Bad Boy's Revenge

By: Sosie Frost
To L.G.

Bad boys, bad boys…whatcha gonna do?



Maybe I was crazy, but the vacant property still smelled an awful lot like burnt sugar.

I never liked the smell, especially since it was a sign something went super wrong in the kitchen. Those were the days I’d stay late, break out the chisels, and chip away chunks of blackened sugar. Life in a candy shop and bakery created one sticky disaster after another, but I had loved it, even when the chocolates seized or the soufflés deflated.

The fire didn’t leave me many candy-making opportunities. Those cookies crumbled a year ago, and I was still sweeping up the mess.

But I swore a smoky scent remained. It wasn’t caramel sweetness or the accidental drip of cake batter in the oven. This was acrid, tacky, and charred. It must have been in my head. Nothing remained of the ashes, fire, or ungodly amounts of sugar the flames consumed.

We had cleared the rubble a year ago, once the state fire marshal completed his report. Sweet Nibbles, my family’s historical bakery and candy shop, was gone. Completely. We had only memories now, though the night of the fire was still a hazy nightmare that trapped my thoughts in the smoke.

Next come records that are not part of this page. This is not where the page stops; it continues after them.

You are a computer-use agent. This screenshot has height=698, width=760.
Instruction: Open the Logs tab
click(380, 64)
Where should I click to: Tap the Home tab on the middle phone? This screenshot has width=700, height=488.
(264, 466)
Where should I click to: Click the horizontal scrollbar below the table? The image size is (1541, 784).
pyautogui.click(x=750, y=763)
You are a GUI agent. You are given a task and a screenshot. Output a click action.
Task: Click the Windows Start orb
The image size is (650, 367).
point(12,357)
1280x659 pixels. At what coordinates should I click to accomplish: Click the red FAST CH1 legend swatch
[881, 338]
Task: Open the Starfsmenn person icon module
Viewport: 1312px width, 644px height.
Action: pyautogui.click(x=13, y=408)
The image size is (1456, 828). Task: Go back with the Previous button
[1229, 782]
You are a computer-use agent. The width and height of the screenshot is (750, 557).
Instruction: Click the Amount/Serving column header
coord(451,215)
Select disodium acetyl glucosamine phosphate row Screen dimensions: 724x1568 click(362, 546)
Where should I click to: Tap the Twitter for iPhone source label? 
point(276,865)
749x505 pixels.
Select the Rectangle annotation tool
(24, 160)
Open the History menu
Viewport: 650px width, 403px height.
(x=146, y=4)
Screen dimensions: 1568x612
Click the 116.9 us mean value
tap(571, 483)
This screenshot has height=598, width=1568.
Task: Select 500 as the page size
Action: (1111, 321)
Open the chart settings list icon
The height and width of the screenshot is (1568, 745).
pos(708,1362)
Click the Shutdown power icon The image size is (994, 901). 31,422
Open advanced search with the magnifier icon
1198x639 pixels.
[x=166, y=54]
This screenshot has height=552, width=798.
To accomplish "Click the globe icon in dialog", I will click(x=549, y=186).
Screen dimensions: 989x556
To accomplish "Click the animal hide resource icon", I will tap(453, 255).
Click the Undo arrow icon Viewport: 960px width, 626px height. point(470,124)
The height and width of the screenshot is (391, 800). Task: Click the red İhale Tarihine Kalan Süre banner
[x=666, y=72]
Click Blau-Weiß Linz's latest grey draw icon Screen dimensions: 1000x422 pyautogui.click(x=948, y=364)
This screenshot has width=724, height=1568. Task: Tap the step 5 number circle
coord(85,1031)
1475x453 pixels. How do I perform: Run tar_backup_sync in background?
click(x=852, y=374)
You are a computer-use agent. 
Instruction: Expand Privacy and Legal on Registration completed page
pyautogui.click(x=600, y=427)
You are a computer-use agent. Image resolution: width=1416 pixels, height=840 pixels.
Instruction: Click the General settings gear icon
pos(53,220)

A weed poked through the hard-cracked dirt, right where my walk-in refrigerator used to sit. I plucked it, scaring the whiskers off a little mouse surveying my property too. At least he stayed outside permanently now—I lost enough bags of sugar to the greedy little furballs. I never had the heart to kill them, effectively enabling the first generation of diabetic mice in the small town of Saint Christie.

A discarded coffee cup from Anne’s Beans rolled over the grass, and I grabbed it before the mouse dove inside to get his fix. If the property was all I had anymore, I couldn’t let it look unsightly. My family was too proud for that.

At least…we were before.

“Heya, Josie!” Benjamin Ducacas’s voice bellowed over the street. “Good to see you in your old stomping grounds!”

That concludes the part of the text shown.